*** 所给文本 ***

碳包钴-碳化钴纳米复合材料可控制备及其催化硼氢化物水解产氢

A highly active and stable catalyst is the key to the efficient hydrolytic dehydrogenation of borohydride. Decreasing of particles size, combining of Co and Co composites, increasing the electron density of Co in the Co composites and coating carbon are expected to achieve the excellent catalytic performances of Co-based catalysts. In this proposal, cobalt complexes with a ligand of Schiff base are used as the precursor due to the regulable structure, the poor thermal stability and the weak interaction among the metal center. Co-CoxC@C (x = 2 and 3) catalysts will be prepared by pyrolyzing and subsequent-treating. The composition, structure and size of Co-CoxC core, and structure, thickness and doping of carbon shell will be regulated and controlled by optimizing the molecular structure and element compositions of Co complexes, and the technological parameters during the preparation process. Then, the intrinsic mechanism of the effect of Co complexes and the preparation technology on the composition and microstructures of Co-CoxC@C will be elucidated by analyzing the evolution behavior of the chemical environment and the state of Co, C, N and other elements during the preparation process. Thereafter, the catalytic properties of Co-CoxC@C for hydrolytic dehydrogenation of borohydride will be tested. The adsorption sites, activation behavior and active intermediates will be studied by both in-situ spectrum and theoretical calculations, thereby confirming the active centers and the influence of electronic effect between Co and CoxC on the activity of the active centers. The structure-activity relationship at the molecular level will be clarified. Finally, the basic theory and the effective way to enhance the activity of the active centers will be proposed. The achievement of this proposal will not only provide the idea and implications for the reasonable design of the superior Co-based catalysts.

*** 数据部分 ***

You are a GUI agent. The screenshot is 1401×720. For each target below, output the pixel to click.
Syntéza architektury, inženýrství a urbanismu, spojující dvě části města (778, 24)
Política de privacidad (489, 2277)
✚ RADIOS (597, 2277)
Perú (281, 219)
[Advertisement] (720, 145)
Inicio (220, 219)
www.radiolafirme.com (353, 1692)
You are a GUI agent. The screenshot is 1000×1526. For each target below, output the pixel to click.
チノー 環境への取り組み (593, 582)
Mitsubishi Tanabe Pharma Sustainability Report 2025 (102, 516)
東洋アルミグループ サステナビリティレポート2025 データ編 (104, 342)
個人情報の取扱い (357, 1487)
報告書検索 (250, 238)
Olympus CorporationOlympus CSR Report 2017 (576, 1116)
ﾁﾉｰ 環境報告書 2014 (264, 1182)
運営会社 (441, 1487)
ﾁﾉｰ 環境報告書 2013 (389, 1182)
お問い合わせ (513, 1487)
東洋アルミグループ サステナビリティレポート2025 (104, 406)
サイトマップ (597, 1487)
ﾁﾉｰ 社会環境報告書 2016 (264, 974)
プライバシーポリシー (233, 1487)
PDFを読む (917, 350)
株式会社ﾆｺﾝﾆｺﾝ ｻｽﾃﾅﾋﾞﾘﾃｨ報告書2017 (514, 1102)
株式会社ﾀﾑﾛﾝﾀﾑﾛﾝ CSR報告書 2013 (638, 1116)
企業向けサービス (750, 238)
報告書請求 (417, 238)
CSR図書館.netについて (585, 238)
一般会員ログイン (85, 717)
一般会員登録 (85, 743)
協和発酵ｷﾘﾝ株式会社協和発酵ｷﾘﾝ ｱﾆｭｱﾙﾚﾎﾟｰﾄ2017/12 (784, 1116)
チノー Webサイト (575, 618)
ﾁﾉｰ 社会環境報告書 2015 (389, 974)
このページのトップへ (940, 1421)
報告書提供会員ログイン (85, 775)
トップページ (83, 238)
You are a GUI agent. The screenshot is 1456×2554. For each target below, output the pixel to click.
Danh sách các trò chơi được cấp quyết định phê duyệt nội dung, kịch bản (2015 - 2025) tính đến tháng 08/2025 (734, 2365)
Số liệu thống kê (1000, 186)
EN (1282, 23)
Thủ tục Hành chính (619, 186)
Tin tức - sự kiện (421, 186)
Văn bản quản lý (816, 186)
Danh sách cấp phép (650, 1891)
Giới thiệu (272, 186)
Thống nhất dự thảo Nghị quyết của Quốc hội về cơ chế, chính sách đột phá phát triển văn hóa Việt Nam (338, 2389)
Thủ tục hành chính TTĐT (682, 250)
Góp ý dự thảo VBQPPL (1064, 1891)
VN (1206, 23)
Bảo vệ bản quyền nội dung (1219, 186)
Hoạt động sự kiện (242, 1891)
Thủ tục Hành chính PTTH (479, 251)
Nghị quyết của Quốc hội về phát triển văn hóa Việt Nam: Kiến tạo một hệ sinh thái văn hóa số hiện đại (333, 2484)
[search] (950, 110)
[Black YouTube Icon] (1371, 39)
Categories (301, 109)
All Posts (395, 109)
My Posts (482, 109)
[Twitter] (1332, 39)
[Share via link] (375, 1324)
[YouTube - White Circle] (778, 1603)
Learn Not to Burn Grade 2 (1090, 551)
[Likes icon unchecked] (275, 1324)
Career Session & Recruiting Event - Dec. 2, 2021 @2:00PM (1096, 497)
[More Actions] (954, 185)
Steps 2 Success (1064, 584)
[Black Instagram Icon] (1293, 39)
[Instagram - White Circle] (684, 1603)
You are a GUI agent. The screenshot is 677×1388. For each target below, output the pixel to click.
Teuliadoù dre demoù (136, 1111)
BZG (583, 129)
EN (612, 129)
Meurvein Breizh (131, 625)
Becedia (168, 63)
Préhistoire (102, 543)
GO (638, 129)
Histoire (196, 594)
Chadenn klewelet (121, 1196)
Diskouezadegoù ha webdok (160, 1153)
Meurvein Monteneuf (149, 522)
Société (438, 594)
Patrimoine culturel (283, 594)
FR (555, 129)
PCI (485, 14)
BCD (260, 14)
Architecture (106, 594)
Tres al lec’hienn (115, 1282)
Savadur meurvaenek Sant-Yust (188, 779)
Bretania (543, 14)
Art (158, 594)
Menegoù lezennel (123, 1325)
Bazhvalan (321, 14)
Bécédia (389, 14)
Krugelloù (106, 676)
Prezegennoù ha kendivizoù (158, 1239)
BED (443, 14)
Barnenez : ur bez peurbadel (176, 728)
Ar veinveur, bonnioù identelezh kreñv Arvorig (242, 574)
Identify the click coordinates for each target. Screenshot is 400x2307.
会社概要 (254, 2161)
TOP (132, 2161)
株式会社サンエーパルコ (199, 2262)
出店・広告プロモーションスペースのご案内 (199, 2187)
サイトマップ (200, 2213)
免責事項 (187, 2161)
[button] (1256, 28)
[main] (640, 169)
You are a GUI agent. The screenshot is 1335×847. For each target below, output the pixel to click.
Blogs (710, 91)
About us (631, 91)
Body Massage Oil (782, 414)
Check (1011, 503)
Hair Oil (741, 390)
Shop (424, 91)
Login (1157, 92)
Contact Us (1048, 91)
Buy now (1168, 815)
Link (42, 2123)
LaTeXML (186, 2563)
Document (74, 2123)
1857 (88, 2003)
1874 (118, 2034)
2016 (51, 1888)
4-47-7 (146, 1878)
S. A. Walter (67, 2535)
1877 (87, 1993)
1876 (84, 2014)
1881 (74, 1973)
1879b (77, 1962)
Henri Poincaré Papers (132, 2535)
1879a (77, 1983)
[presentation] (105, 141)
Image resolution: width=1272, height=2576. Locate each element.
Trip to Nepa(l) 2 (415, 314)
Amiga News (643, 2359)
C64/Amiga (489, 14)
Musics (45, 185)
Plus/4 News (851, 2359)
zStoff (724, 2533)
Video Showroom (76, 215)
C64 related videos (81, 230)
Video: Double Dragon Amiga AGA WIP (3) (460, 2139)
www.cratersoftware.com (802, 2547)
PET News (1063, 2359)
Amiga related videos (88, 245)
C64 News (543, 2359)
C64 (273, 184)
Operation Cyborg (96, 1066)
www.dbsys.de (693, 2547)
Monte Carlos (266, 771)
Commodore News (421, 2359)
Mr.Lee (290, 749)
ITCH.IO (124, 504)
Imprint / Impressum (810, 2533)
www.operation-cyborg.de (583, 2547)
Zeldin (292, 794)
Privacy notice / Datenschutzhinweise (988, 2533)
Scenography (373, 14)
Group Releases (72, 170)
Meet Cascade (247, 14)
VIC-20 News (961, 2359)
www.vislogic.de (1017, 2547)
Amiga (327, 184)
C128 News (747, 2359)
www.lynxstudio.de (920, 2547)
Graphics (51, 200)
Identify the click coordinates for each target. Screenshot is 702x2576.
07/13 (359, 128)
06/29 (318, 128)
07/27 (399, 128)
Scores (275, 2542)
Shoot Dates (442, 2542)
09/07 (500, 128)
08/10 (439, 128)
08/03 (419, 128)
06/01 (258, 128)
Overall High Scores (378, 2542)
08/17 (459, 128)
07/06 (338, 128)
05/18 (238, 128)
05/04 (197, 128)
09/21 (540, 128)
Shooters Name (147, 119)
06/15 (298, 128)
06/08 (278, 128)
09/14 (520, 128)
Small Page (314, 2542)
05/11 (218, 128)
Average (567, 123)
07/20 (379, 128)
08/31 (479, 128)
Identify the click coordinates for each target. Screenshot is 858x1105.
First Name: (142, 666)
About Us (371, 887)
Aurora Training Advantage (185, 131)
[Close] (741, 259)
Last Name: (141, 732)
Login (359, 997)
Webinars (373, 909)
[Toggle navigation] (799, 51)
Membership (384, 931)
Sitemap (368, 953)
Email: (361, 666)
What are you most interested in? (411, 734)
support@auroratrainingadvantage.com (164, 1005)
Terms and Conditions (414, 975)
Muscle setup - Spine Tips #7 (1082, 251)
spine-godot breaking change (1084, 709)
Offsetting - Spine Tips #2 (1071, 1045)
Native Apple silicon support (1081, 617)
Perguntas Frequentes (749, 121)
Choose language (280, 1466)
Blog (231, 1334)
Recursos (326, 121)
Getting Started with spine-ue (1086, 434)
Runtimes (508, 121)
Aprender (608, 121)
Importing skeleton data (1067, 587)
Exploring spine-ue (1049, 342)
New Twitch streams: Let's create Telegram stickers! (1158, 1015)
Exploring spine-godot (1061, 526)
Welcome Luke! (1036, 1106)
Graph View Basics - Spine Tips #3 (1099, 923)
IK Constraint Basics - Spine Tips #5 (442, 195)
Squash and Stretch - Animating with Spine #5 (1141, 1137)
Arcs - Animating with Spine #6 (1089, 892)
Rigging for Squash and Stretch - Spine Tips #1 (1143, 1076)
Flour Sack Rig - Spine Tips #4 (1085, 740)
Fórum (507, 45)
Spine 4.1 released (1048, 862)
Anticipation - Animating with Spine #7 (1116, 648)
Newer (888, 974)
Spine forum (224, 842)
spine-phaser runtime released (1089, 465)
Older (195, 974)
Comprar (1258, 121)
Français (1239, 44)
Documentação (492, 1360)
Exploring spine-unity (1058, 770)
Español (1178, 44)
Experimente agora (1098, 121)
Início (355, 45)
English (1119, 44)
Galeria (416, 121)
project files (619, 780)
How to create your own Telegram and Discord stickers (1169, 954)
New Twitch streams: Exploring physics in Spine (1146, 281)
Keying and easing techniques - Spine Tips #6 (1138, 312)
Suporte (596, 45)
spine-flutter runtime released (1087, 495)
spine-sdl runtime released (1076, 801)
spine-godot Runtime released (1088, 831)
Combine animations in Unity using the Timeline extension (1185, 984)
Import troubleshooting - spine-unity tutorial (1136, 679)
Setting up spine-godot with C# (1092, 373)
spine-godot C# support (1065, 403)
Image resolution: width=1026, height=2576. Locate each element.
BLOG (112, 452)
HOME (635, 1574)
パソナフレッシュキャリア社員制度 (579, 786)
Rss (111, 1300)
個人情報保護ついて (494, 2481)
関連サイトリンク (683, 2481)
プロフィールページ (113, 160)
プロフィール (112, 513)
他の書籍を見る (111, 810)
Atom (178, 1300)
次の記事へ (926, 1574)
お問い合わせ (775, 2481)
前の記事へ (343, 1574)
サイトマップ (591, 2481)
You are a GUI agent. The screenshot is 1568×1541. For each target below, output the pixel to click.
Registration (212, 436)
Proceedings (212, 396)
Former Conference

***

任务简述
从最后一句之后起笔，续写关于碳包钴纳米复合材料催化硼氢化物水解产氢的那篇文本。 这些材料取自另一来源。

练习答案
高活性、高稳定性催化剂是硼氢化物高效水解产氢的关键，减小颗粒尺寸、钴与钴化合物复合、提高化合物中钴电子密度和碳包覆有望实现钴基材料的高催化性能。本项目拟以结构可控、易热解且金属中心相互作用弱的席夫碱钴配合物为前驱体，热解及后处理制备Co-CoxC@C（x=2和3）催化剂；优化前驱体结构、组成和制备工艺参数，调控Co-CoxC组成、结构、尺寸和C层结构、厚度、杂原子，研究制备过程中Co、C和N等元素化学环境和存在状态的演化行为，阐明前驱体和制备工艺影响催化剂组成和微观结构的内在机制；测试Co-CoxC@C催化硼氢化物水解产氢性能，通过原位光谱分析和理论计算研究硼氢化物和水在催化剂表面的吸附位点、活化方式和活性中间体，明确活性中心和Co与CoxC间电子效应对其活性的影响，澄清分子水平上的构效关系，提出增强活性中心活性的基础理论和有效方法。项目的完成为高性能钴基催化剂理性设计提供思路和理论指导。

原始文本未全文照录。